Geçmişimiz ile Barışık Yaşamak


  • Kayıt: 17.09.2022 10:40:56 Güncelleme: 17.09.2022 10:40:56

Geçmişimiz ile Barışık Yaşamak

Nejat SUCU

Anadolu’nun iklimi kuru ve şettir. Doğal olarak insan yaşamı da paralel olarak sert ve acımasızdır. Yaşamda var olan insan ilişkilerindeki rizikoları en asgariye indirgemeye çalışır insan Anadolu’da. Tabii ki var olan imkanları ve gelecek umutları da sınırlıdır.

Bir türlü barışamadığımız geçmişimiz !

Yaşam kısa, yaşam mutlu olmak için yaşanmalı. Sanki ben bunları yazmıyorum gibi, hayatlar geçmişin olumsuz yaşamları üzerine kurulmuş. Geçmişimizle hesaplaşmadığımız için, geleceğe de olumlu ve iyimser bakamıyoruz.
Tarihin her döneminden, bizden olmayana, bizim gibi düşünmeyene ve bize benzemeyene karşı düşmanlıklarla dolu kin dolu bir yaşam sürüldü. Mutsuzluklara sebep olanlar tabii ki kendileri mutluluk tadamayacaklardır.
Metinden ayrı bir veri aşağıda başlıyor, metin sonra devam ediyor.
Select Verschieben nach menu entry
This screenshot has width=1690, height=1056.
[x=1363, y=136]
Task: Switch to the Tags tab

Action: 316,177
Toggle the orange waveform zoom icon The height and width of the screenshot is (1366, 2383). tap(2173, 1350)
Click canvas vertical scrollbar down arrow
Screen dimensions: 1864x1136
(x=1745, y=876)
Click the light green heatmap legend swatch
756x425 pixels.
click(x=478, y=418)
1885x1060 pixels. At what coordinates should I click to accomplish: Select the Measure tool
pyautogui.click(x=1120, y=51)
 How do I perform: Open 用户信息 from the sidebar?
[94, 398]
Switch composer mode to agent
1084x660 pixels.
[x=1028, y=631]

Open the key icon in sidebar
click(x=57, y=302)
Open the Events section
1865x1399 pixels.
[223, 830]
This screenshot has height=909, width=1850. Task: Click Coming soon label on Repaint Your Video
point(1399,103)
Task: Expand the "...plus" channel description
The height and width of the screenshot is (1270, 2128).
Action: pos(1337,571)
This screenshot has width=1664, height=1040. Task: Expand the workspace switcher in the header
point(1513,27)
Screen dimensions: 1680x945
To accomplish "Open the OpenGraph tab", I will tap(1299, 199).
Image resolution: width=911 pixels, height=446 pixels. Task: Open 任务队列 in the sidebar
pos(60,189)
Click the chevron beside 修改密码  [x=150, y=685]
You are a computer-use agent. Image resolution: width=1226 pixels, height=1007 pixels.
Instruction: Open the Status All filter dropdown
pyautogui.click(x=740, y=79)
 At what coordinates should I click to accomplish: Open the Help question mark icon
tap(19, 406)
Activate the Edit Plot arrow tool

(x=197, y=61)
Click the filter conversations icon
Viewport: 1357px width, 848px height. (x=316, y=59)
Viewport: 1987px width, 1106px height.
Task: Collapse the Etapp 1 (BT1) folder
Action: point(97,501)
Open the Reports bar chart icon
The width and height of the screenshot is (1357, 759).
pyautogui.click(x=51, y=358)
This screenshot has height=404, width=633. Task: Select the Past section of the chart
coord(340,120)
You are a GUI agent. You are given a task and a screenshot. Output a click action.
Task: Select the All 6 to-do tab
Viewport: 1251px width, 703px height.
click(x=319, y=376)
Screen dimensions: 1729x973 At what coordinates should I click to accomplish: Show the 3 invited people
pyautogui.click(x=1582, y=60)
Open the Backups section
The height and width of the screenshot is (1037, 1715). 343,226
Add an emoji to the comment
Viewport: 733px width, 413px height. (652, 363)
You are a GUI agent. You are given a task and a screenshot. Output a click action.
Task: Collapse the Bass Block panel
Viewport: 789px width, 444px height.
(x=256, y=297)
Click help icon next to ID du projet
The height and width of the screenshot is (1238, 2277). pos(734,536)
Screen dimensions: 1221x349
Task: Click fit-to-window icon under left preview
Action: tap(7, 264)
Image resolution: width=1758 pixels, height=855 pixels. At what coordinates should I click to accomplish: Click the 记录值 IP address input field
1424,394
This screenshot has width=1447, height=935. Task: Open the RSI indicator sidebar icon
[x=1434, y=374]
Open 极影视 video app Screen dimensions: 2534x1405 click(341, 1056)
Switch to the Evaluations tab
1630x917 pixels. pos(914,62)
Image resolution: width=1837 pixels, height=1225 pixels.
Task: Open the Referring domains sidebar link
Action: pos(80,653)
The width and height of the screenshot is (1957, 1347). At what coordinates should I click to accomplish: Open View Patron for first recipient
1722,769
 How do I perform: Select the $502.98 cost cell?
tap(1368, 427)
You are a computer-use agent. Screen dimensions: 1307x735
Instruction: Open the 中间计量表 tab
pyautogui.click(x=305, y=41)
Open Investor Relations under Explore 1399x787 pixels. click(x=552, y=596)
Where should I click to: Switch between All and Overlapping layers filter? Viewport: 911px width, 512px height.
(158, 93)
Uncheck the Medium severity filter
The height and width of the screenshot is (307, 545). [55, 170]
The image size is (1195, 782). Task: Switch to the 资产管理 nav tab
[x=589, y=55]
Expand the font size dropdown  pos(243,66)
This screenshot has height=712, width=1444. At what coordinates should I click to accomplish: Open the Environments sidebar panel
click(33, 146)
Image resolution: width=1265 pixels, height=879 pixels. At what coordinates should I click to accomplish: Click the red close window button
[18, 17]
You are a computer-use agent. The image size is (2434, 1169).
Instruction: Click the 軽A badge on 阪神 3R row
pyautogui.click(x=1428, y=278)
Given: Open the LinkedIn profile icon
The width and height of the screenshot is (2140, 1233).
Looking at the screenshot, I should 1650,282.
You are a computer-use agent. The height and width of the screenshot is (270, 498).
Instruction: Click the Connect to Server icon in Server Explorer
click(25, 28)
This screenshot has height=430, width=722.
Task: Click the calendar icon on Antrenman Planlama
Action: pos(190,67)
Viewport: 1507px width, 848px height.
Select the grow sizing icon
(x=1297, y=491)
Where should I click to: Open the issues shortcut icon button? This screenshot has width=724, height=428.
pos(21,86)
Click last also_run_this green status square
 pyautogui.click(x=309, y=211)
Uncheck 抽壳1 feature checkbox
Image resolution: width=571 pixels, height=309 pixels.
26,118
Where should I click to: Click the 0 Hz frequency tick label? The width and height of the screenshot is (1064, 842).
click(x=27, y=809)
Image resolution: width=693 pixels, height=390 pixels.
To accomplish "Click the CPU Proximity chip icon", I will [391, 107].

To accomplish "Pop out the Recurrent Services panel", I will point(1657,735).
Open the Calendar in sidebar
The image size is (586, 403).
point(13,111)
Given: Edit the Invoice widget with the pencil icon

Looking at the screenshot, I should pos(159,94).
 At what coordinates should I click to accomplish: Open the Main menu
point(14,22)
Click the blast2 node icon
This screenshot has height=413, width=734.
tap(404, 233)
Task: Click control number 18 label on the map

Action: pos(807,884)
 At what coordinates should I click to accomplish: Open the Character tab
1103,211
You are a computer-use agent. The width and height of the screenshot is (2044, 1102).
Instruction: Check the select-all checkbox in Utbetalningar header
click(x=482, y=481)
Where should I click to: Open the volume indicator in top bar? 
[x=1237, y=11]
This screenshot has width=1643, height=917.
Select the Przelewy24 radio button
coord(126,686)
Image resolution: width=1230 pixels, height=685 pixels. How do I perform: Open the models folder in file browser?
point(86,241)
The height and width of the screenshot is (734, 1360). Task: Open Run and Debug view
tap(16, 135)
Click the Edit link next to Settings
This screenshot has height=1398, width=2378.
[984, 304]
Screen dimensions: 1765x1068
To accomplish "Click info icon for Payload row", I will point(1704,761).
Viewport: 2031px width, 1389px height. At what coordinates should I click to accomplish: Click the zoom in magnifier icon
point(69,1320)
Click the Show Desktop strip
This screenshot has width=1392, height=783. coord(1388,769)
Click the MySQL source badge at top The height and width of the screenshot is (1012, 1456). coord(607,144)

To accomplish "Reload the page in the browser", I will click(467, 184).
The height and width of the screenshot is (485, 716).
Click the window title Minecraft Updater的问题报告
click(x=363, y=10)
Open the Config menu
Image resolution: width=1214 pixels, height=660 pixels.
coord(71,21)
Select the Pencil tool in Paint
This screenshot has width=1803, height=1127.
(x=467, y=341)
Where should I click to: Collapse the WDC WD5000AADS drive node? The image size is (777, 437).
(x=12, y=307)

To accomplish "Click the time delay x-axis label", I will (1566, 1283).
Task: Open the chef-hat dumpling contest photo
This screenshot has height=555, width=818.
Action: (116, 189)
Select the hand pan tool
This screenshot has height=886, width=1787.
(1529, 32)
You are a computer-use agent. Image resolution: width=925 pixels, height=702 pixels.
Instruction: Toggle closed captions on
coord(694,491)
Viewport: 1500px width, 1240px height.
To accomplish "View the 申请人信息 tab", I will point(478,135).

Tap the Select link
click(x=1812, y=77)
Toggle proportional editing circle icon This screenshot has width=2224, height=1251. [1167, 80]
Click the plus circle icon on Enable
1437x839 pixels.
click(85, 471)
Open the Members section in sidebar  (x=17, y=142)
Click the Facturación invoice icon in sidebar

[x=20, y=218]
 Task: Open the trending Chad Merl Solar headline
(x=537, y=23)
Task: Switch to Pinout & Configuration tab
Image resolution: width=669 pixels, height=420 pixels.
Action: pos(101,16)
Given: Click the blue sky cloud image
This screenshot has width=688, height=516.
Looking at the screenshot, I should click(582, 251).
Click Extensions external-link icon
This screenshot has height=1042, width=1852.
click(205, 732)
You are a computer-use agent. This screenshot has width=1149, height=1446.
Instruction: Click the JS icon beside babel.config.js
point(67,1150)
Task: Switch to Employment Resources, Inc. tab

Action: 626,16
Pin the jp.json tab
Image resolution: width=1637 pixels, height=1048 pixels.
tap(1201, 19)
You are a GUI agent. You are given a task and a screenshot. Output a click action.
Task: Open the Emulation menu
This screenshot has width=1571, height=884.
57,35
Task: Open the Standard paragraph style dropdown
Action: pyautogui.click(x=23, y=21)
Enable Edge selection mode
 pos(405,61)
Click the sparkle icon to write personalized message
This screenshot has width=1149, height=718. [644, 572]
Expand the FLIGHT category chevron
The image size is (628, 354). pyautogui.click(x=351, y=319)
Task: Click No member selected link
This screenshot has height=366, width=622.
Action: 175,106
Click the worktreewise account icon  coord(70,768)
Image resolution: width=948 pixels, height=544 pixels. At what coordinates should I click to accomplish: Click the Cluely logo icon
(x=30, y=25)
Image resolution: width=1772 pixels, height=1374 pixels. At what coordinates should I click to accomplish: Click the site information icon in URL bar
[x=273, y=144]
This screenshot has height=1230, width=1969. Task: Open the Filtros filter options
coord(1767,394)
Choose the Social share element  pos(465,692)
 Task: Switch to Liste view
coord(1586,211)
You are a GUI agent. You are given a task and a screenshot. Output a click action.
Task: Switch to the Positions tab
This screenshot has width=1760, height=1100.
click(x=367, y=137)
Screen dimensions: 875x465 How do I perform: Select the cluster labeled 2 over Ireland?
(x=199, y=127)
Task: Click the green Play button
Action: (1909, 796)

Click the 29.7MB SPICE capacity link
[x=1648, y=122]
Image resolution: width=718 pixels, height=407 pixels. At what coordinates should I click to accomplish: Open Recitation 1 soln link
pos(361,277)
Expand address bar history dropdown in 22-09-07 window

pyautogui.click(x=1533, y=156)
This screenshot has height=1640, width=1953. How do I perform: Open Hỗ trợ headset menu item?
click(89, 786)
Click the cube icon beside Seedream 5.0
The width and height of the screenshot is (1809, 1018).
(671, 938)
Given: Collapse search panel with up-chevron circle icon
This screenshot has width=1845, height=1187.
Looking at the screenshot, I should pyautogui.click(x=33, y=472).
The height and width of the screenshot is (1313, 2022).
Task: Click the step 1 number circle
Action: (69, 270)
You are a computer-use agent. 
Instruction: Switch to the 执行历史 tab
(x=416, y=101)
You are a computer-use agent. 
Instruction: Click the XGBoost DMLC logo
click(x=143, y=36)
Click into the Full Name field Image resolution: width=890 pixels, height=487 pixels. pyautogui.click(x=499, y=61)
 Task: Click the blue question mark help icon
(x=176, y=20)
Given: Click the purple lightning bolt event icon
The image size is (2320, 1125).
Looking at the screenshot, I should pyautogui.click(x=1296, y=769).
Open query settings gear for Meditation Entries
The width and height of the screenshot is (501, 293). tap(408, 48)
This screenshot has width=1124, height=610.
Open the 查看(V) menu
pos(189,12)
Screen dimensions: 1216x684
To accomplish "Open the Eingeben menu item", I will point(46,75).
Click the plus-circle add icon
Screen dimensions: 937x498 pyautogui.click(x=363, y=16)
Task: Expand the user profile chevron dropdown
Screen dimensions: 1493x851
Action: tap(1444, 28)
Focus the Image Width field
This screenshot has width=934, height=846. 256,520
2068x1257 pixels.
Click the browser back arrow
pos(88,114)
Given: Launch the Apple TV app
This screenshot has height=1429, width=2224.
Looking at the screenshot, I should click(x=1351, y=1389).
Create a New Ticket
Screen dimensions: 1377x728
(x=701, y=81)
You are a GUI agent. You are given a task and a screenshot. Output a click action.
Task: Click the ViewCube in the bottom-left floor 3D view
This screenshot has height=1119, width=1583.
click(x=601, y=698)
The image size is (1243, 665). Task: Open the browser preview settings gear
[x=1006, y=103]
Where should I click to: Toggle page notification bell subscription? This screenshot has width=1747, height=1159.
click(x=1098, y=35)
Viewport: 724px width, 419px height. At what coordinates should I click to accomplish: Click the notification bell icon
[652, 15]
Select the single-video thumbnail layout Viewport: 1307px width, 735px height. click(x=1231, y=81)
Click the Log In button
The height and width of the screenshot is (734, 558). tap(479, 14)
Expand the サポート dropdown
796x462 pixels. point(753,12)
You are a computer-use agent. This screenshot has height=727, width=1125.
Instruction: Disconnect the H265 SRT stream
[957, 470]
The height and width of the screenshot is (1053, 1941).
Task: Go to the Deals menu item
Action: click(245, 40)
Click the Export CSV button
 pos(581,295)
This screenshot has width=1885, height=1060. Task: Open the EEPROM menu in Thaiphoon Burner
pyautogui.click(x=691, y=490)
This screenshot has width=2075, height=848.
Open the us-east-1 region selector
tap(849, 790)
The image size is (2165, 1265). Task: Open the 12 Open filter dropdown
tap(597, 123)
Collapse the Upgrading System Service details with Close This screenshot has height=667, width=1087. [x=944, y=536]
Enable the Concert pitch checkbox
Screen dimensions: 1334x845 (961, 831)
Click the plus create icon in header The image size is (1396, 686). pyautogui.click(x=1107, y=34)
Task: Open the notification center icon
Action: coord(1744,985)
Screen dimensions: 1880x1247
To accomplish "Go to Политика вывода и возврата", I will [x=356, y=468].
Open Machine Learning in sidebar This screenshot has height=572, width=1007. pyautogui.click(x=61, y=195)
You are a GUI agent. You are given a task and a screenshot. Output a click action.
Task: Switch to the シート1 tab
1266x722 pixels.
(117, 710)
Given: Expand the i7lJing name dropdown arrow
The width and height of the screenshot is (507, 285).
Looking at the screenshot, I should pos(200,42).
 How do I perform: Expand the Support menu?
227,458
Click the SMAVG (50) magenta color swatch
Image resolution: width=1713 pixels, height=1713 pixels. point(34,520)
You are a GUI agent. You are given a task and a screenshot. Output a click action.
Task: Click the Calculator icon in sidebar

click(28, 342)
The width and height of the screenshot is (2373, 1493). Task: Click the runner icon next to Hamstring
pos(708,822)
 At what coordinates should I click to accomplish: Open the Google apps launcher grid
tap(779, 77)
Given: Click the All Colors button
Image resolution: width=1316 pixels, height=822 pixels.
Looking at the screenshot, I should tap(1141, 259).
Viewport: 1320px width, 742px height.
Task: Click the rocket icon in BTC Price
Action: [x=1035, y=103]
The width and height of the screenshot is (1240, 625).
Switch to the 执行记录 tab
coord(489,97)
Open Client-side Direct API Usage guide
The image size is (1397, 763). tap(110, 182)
Geçmişle yüzleşmek, geçmişle kendi ruhsal hesabını vermek en az öğrendiğimiz kabiliyetlerden olsa gerek. Geçmişte her insan gibi, ülkelerinde onlarca insan hataları, yaşanmış acı olaylar, haksızlıklar, zulümler ve acılarla karşılaşmışlardır.

İnsanlık adına, nedeni ne olursa olsun, kim tarafından işlenirse işlensin, hedefi ve amacı ne olursa olsun, insana işlenen insanlık suçu hiçbir zaman hoş görülemez ve onaylanamaz.

Yalnız, bir yaşam boyu kin, nefret, düşmanca duygu ve davranış biçimine dönüşen yaşamlar, gelenek ve görenekler mutlu birey ve mutlu toplumların en büyük fark edilmeyen düşmanıdır.

Ömür kısa ve mutlu bir yaşam için

Mutlu bir yaşam için, kısa bir ömre uzun yıllar, sevimli gelecekler için sözle, özle ve gönülden affedebilmek bir insanın ulaşacağı en yüce insanlık değeri ve erdemidir.
Mutlu bireylerin varsıl ve bolluk içinde olduğu toplumlara hapishanelere de gerek yoktur. Birbirimizi anlayan, saygılı ve bölüşen bir toplumda barışçıl, gelişen ve zenginleşen bir toplum oluşur.
Hoşgörünün ve kendine yapılmasını başkalarına istemeyen bireylerin yaşadığı evrensel değerleri kendine şiar edinmiş toplumlarda yaşamak insanı huzurlu ve mutlu kılar.

Beklentileri en asgari düzeyde tutmakta önemlidir

Yaşanan toplumda var olanla yetinerek daha iyisi için çalışmak ve çalışmak gerek. Birde ne istediğimiz ve ne beklediğimizde önemlidir. Kendimizden başlayarak tüm insan ilişkilerinin var olan beklentilerimizi en asgari düzeyde tutabilmek ve tutmak, arkasından gelen en azami başarı bizlerin o yaşanan toplumun parçası yapar ki, o yaşanan ülkede kabul edilmemizi sağlar.

Tabii ki çalışmak gerek

Çoğu zaman, beklenenin kendi başına gerçekleşmesini bekleriz. Çoğu zaman oturduğumuz yerden belirli yerlere geleceğimizi düşünürüz. Bir göçmen, bir göçmen toplumunun üyesi olarak, Hollandalılardan daha fazla ve çok fazla çalışmamız gerektiğini bilmemiz gerek.

Birde en önemlisi, toplum içinde var olan Hollanda şifrelerinin büyük bir kısmını çözmüş olmak, bizleri mutlu ve eşit vatandaş yapar. Başka bir isteğimizde yok herhalde. Saygı ve sevgilerimle.